> [Aim of the exercise]
What lines below include the word "Given"? Copy each one.

> [Input records]
== == ==

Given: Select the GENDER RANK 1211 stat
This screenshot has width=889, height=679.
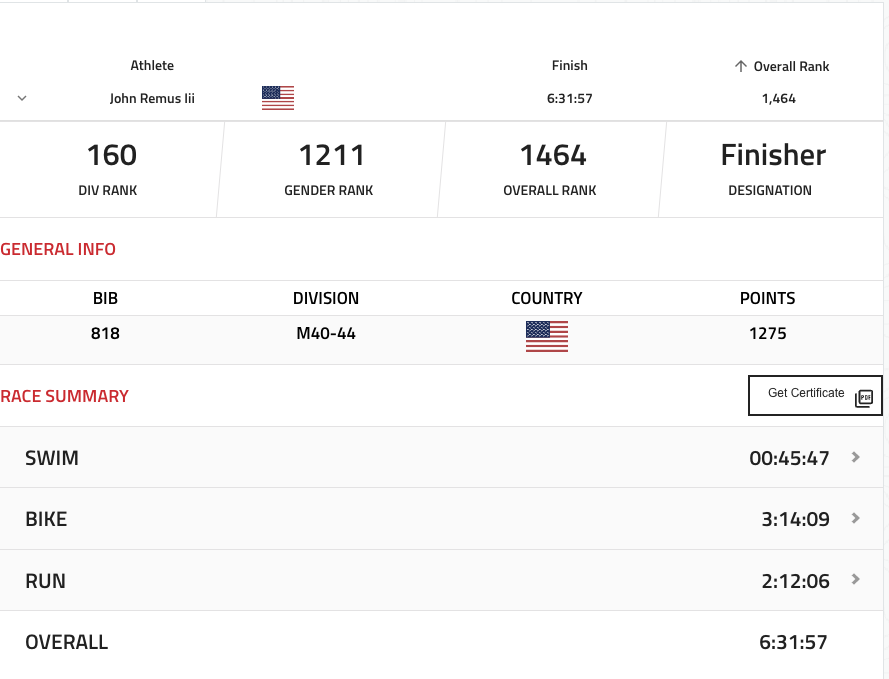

== == ==

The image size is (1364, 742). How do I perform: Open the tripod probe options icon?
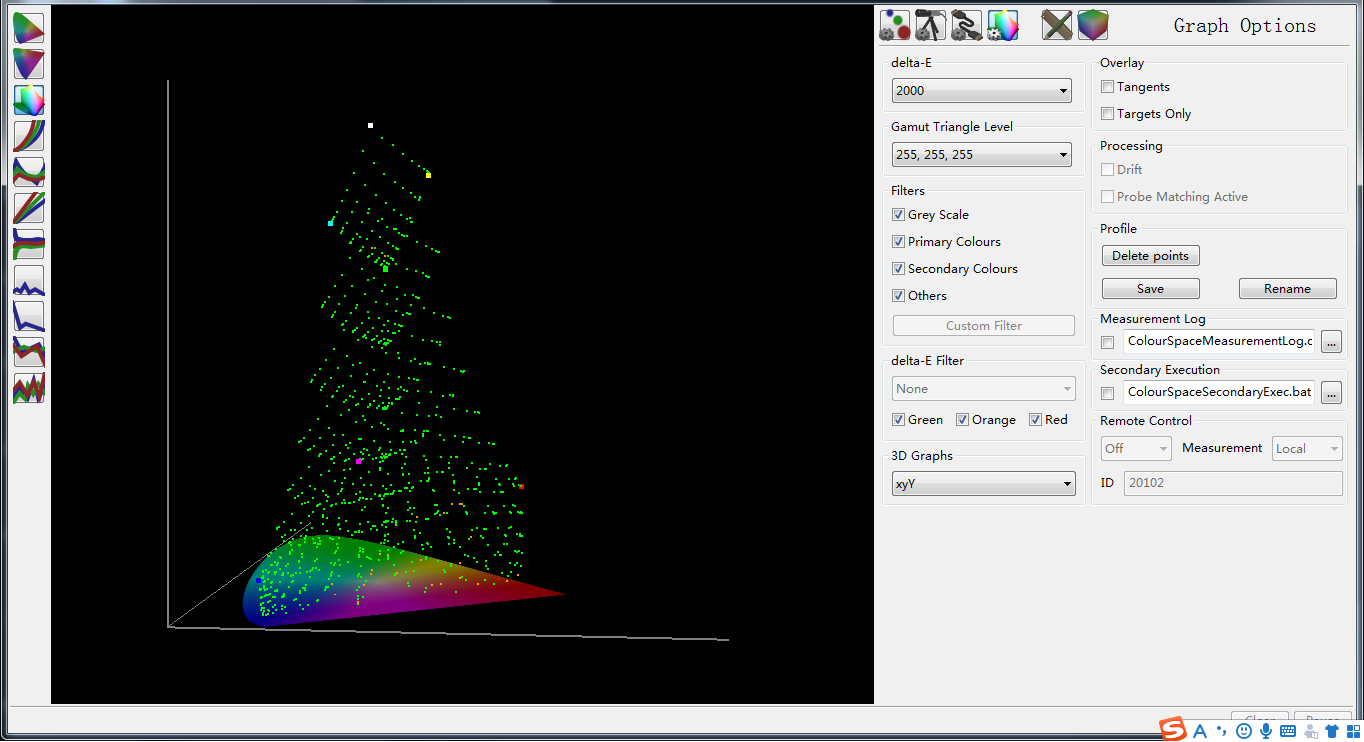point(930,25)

== == ==

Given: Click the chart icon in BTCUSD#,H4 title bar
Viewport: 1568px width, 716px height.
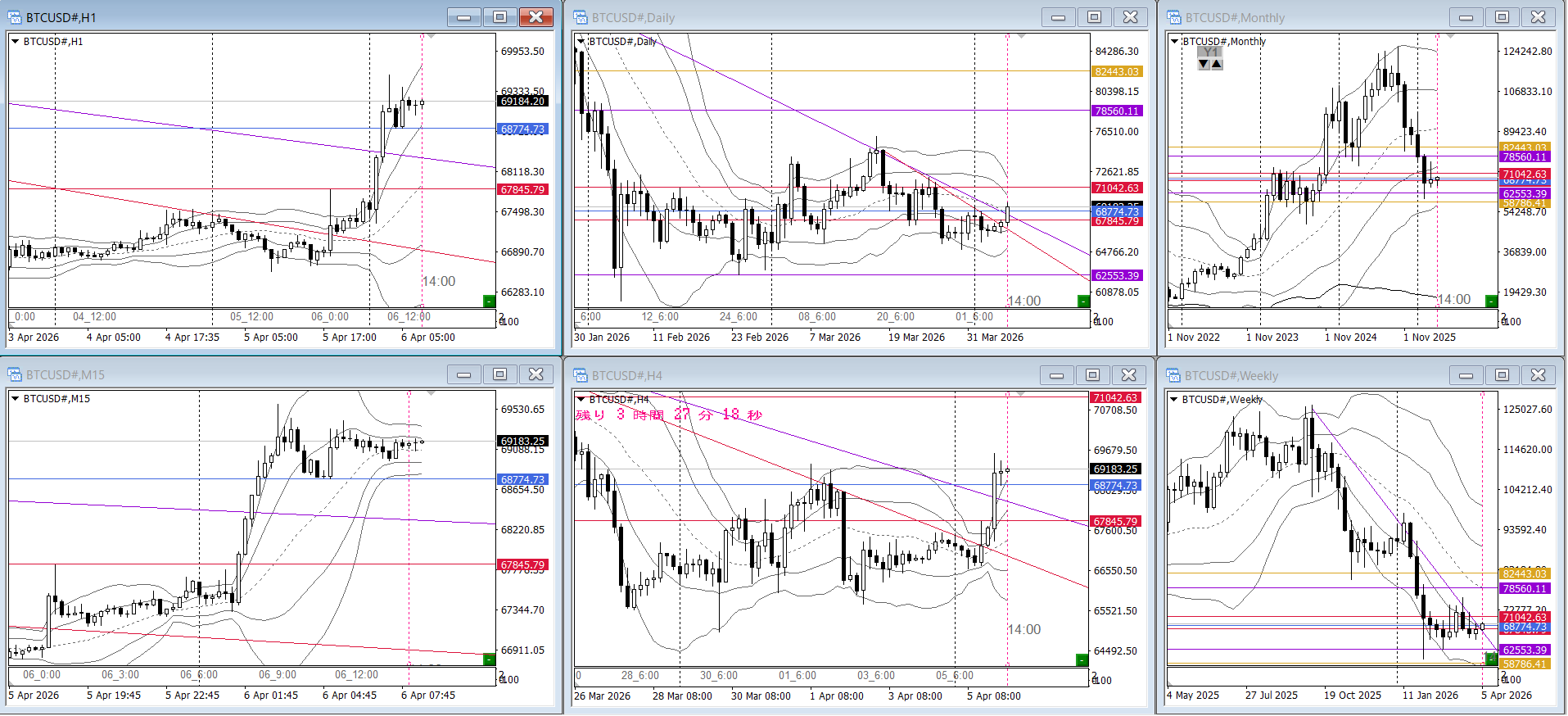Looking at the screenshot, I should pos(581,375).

== == ==

> [Expected answer]
Given: Select the GENDER RANK 1211 stat
Given: Click the chart icon in BTCUSD#,H4 title bar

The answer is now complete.